What the task asks >> Wherever "each" appears in the records below, copy the line that holds it.

Data to process >>
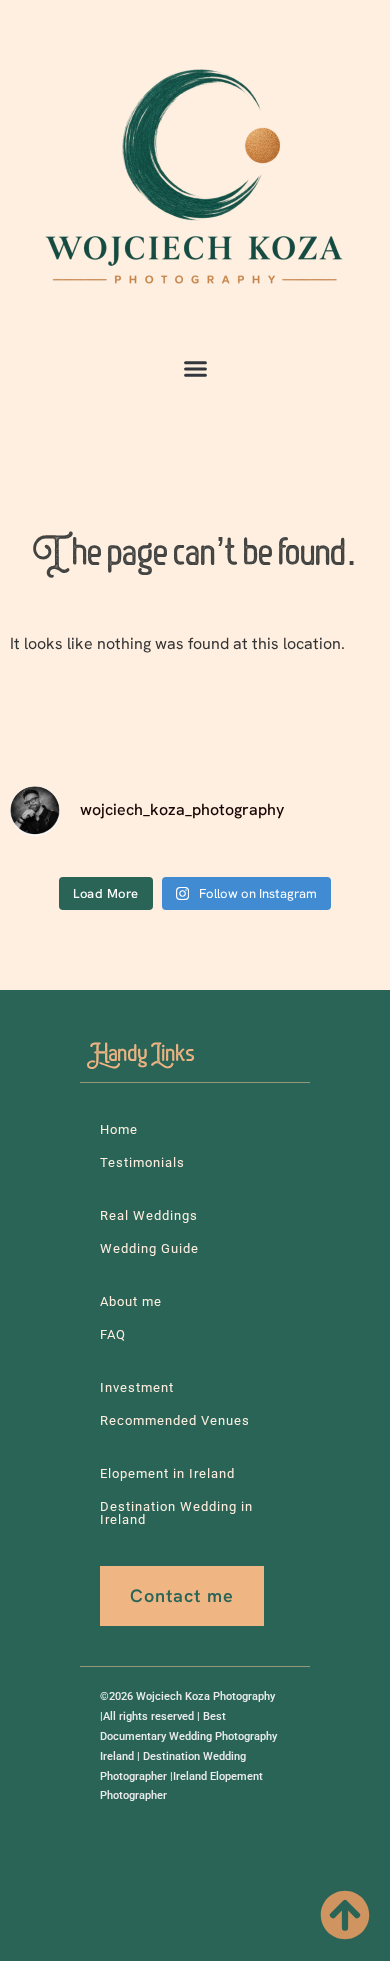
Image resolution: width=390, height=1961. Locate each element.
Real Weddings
...
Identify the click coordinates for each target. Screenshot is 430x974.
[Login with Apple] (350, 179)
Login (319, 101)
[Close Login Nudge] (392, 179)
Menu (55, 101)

Worked solution >>
Image resolution: width=390, height=1961. Locate each element.
Identify the click coordinates for each target. Screenshot is 430x974.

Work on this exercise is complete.